European stock markets close down, with expectations of higher interest rates from Central Banks

European stock markets closed this Monday (6) in low, before renewed expectations that central banks in the region will raise interest rates in the coming months and maintain the restrictive monetary policy for an extended period.

In London, the FTSE 100, fell 0.82% to 7,836.71 points, while the DAX index, in Frankfurt, followed the movement and closed down 0.84%, to 15,345.91 points.

The CAC 40, in Paris, dropped 1.24%, to 7,137.10 points, and the FTSE MIB, in Milan, closed up 0.27%, to 27,022.33 points.

In Madrid, the Ibex 35 index fell 0.63% to 9,165.90 points. Finally, on the Lisbon Stock Exchange, the PSI 20 fell by 0.30% to 5,906.77 points.

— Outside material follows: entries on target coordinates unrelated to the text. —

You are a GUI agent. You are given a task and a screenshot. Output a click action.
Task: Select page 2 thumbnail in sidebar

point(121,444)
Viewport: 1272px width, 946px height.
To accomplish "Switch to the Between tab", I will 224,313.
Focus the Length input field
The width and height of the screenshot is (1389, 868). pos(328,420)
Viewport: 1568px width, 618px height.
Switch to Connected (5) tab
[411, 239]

Quotes are preliminary.

CMC Markets explains that European markets are reacting to the perspective of interest rate hikes in the coming months by the Central Banks of the main economies, still in reaction to the publication of the US jobs report (payroll).

The document, which showed about half a million jobs created in January, “pushed a hole in the argument that interest rates would fall,” according to the analysis.

In London, investors also noted prospects for new interest rate hikes by the Bank of England (BoE), which were reiterated by the institution’s director, Catherine Mann, in a speech during a conference of the British BC.

The markets also remained attentive to ECB leaders, who reinforced new interest rate hikes in the coming months.

The president of the BC of Austria, Robert Holzmann, said that the European BC should continue to fight against inflation, while Bostjan Vasle, of the BC of Slovenia, said that the interest rate hikes are “far from over”.

President of the Latvian monetary authority, Martins Kazaks followed a similar line. The speeches of the three were recorded in a report by Bloomberg.

Among the indicators highlighted in this session, the drop in retail sales in the euro zone in December indicates that the block is likely to enter a recession in the first quarter of 2023, according to an analysis by Capital Economics.

In Germany, despite the increase in industrial orders, Commerzbank forecasts that activity will slow down in the coming months, since, according to the German department responsible for the data, the increase was due to an unusual volume of orders in the month.